Modified Van Gieson Staining Kit 

Van Gieson 染色液

Van Gieson 染色 (Van Gieson Staining，VG 染色) 是一种经典的结缔组织染色方法，常用于胶原纤维的显示与鉴别。通常由丽春红 (Ponceau) 与苦味酸 (Picric Acid) 组成的染色体系构成，能够在同一组织切片中对胶原纤维与肌纤维等结构产生明显的颜色对比，从而实现结缔组织成分的有效区分，因此常用于胶原纤维分布、结缔组织结构及纤维化程度的组织学观察与病理学研究。

Van Gieson 染色的原理主要与阴离子染料分子大小及组织结构的渗透性差异有关。通常情况下，分子量较小的染料更容易进入结构致密、渗透性较低的组织，而分子量较大的染料则更倾向于进入结构较为疏松、渗透性较高的组织。在 VG 染色体系中，苦味酸 (Picric Acid, PA) 分子量较小，丽春红或酸性复红类染料分子量相对较大。染色过程中，小分子染料能够优先进入肌纤维等结构，而胶原纤维则与较大的染料分子结合更为明显。因此，经 Van Gieson 染色后，通常可观察到：胶原纤维呈红色，而肌纤维及细胞质等结构呈黄色，从而实现对胶原纤维与肌组织结构的清晰区分。

MCE 改良 Van Gieson 染色试剂盒采用天青石蓝和 Mayer 苏木素对细胞核进行染色，可获得更清晰稳定的核染色效果，并有利于延长染色切片的保存时间。胶原纤维染色采用丽春红 S，具有显色稳定、不易褪色等特点。可区分胶原纤维与肌纤维，并可在一定程度上辅助判断胶原纤维源性肿瘤与肌源性肿瘤，同时适用于观察组织或器官的损伤、修复及纤维化程度等变化。

本品可用于结缔组织及胶原纤维相关研究，适用于组织学观察及相关病理学分析。

天青石蓝染色液：4°C，1 年。避光保存

Mayer 苏木素染色液，乙醇分化液 (酸性)，丽春红 S 染色液，PA 饱和溶液：RT，1 年。

试剂准备

1. 固定液：10% 福尔马林

2. 其他试剂：二甲苯、中性树胶或封片剂、梯度乙醇、蒸馏水等

操作步骤

注：正式染色操作前建议先进行预实验，以确定组织切片的最佳染色条件。

1. 样本固定与包埋：组织经 10% 福尔马林固定液固定后，进行常规脱水、石蜡包埋处理。

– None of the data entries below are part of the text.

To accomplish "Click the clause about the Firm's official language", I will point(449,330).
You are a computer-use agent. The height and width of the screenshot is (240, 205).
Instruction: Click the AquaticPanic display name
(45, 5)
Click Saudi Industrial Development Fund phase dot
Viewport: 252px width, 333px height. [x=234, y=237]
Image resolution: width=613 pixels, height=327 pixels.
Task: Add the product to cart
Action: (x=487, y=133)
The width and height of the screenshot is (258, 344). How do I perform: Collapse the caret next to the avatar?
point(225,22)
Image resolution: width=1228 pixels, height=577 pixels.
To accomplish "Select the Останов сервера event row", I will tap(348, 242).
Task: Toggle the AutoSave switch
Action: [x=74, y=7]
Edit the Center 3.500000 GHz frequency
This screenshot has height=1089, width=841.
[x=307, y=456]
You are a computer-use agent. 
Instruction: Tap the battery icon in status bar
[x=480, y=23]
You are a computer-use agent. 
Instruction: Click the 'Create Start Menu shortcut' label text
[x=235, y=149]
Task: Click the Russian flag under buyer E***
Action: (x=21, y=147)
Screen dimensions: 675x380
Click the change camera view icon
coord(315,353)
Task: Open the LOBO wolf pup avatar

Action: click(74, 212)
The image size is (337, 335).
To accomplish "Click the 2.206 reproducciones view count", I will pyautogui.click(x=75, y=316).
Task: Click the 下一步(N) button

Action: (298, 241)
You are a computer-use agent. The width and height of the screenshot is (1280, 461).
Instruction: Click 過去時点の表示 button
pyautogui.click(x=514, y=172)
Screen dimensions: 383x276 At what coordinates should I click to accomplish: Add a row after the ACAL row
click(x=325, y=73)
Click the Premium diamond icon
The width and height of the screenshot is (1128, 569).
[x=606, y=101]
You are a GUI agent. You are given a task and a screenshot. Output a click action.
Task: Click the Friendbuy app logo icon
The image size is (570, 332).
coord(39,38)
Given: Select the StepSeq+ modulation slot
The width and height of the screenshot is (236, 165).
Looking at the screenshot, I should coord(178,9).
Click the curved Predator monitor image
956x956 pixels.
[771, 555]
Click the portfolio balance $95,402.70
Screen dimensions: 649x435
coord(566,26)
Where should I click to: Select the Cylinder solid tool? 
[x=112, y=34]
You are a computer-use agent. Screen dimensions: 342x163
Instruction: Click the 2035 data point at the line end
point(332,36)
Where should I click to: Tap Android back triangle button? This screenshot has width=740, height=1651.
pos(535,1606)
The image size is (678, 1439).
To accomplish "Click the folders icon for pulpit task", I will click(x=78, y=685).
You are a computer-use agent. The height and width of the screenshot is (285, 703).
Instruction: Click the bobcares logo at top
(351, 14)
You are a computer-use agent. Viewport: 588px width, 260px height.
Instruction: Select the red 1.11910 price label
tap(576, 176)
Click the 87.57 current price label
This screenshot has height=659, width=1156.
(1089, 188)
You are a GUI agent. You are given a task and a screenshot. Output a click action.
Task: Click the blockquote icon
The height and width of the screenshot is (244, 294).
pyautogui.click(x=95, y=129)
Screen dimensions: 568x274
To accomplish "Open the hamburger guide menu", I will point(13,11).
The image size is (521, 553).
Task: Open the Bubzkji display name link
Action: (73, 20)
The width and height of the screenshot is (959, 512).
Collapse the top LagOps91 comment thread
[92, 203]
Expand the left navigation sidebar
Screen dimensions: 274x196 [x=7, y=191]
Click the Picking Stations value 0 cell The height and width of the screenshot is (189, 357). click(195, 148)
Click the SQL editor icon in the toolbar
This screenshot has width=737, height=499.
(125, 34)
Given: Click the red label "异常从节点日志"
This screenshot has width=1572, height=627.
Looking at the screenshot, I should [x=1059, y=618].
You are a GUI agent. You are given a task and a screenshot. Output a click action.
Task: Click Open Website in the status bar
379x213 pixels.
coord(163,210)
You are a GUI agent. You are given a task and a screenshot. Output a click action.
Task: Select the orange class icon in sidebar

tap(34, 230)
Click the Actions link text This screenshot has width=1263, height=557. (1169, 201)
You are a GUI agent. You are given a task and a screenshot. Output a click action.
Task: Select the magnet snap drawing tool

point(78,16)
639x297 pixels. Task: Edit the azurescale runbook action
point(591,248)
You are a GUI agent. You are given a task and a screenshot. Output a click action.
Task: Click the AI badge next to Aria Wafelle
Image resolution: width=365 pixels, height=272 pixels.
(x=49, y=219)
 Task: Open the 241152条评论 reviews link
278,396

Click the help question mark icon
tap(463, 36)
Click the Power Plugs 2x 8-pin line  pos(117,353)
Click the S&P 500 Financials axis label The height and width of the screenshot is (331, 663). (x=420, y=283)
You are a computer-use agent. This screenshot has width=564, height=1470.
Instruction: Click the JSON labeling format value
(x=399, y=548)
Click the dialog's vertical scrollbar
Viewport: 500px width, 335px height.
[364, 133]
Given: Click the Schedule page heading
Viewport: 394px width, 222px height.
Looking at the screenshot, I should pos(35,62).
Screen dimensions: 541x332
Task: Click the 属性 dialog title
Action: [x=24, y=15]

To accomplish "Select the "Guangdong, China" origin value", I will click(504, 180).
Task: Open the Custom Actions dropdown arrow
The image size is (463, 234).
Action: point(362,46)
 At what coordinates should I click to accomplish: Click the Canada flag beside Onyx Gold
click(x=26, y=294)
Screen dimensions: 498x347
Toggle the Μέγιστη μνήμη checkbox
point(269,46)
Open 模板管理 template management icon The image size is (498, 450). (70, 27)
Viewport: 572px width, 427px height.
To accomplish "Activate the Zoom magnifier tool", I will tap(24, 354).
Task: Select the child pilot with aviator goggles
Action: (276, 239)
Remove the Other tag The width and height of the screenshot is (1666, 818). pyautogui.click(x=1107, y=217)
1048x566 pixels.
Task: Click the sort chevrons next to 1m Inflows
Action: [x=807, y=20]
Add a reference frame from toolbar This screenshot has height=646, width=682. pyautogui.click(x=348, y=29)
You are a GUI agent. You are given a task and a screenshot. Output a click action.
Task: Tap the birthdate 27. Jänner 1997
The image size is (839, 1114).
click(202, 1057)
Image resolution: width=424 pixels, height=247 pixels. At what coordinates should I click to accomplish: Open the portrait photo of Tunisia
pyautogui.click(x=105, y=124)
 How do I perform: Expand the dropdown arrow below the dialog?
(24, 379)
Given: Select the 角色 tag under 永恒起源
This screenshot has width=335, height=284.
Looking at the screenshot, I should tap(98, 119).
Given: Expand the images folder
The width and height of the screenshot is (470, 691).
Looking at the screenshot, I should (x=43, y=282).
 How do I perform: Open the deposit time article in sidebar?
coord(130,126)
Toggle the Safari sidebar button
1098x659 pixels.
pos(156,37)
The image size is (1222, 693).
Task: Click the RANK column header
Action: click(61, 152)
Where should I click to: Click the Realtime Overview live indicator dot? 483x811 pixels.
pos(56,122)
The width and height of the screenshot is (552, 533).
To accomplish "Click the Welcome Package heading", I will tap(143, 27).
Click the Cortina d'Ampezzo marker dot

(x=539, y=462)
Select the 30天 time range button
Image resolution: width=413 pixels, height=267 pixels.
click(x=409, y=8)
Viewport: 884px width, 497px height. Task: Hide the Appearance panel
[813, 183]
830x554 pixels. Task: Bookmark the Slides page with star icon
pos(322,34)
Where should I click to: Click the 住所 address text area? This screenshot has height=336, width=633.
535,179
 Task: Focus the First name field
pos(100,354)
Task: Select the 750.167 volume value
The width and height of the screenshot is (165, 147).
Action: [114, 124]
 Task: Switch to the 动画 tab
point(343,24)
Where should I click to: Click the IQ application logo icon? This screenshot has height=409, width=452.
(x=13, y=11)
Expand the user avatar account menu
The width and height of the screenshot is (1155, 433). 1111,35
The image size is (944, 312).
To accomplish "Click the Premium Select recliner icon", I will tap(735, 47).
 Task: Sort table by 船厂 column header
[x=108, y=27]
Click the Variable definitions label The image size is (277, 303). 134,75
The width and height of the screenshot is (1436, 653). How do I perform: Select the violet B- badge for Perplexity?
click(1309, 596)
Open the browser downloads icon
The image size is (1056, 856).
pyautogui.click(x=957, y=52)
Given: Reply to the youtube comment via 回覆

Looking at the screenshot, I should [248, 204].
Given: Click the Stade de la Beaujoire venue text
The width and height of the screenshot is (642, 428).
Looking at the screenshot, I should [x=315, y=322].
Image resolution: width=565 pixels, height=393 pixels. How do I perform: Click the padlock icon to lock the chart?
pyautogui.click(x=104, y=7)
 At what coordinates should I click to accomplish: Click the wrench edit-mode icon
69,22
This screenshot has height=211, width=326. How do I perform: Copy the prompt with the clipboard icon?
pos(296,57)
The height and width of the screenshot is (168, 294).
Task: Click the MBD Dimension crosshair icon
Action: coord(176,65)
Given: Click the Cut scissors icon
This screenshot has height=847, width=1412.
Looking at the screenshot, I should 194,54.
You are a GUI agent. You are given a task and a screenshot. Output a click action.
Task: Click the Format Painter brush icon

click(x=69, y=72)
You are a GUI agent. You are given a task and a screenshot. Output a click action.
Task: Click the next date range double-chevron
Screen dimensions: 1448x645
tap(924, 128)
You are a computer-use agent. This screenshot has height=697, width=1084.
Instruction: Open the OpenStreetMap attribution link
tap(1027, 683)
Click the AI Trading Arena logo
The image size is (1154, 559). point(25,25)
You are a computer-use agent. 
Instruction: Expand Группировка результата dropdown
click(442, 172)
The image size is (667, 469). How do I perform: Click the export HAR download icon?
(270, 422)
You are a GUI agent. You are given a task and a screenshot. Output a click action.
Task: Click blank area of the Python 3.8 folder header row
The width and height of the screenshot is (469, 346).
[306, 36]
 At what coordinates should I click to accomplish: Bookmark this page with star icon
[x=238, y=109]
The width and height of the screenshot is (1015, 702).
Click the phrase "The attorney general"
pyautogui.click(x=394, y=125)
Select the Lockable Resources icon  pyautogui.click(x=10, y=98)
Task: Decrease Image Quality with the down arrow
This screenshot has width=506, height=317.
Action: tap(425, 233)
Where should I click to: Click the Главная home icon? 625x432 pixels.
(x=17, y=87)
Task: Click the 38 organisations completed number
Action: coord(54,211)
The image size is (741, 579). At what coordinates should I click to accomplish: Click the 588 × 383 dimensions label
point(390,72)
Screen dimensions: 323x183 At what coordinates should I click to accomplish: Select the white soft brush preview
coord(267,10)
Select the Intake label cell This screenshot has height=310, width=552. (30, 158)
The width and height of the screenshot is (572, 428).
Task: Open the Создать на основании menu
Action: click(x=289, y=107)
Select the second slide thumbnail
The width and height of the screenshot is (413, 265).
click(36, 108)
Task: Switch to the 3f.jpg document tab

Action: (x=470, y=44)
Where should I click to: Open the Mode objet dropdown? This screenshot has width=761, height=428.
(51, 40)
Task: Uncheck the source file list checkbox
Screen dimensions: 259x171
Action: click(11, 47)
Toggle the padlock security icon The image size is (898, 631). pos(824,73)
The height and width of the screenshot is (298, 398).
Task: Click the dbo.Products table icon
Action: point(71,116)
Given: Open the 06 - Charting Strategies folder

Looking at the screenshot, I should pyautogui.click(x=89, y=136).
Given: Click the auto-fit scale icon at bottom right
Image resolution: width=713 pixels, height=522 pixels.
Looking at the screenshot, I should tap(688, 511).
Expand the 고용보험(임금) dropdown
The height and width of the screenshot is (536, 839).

2. 切片脱蜡与水化：将组织切片切至 4-5 μm 厚度，按常规方法脱蜡至水化备用。

3. 天青石蓝染色：用天青石蓝染色液滴染切片 2-3 min，随后用水稍作冲洗。

4. Mayer 苏木素染色：用 Mayer 苏木素染色液滴染切片 2-3 min，随后轻轻水洗。

5. 分化处理：将切片置于酸性乙醇分化液中分化约 1-2 s，随后用水冲洗 10 min。

注：常规分化时间为 1-2 s。在分化结束和流水冲洗后，可在显微镜下观察染色效果：若细胞核染色过深，可再次进行 1.5-1 s 分化；若细胞核染色过淡，可再次进行天青石蓝和Mayer 苏木素复染，随后再进行酸性乙醇分化。

6. Van Gieson 染色

6.1 Van Gieson 染色液制备：按丽春红 S 染色液：PA 饱和溶液 = 1:9 (v/v) 的比例配制 Van Gieson 染色液。

注：建议 Van Gieson 染色液现配现用。如染胶原含量较少的组织，也可按 1:7 配制。

6.2 Van Gieson 染色：用Van Gieson 染色液滴染切片 1-2 min。随后快速用水冲洗。

注：a. Van Gieson 染色后也可不进行水洗，但为了避免分化不均匀，因此建议快速冲洗。

b. Van Gieson 染色后的水洗和后续 95% 乙醇脱水应迅速进行，以防丽春红和 PA 洗脱。

7. 脱水处理：用 95% 乙醇快速脱水，随后用无水乙醇脱水 3 次，每次 5-10 s。

8. 透明与封片：经二甲苯脱蜡透明处理后，使用中性树胶或封片剂封片，在显微镜下进行观察并可进行图像采集与分析。

染色结果判读

1. 胶原纤维：呈鲜红色。

2. 肌纤维、胞质和红细胞：呈黄色。

3. 细胞核：呈蓝褐色。

1. 本染色液可采用滴染法或浸染法进行染色；若切片数量较少，建议使用滴染法。

2. 酸性乙醇分化时间应根据切片厚度、组织类型及切片新旧情况适当调整。

3. 试剂开封后请尽快使用，以防影响实验结果。

4. 本产品仅限于专业人员的科学研究用，不得用于临床诊断或治疗，不得用于食品或药品。

5. 为了您的安全和健康，请穿实验服并戴一次性手套操作。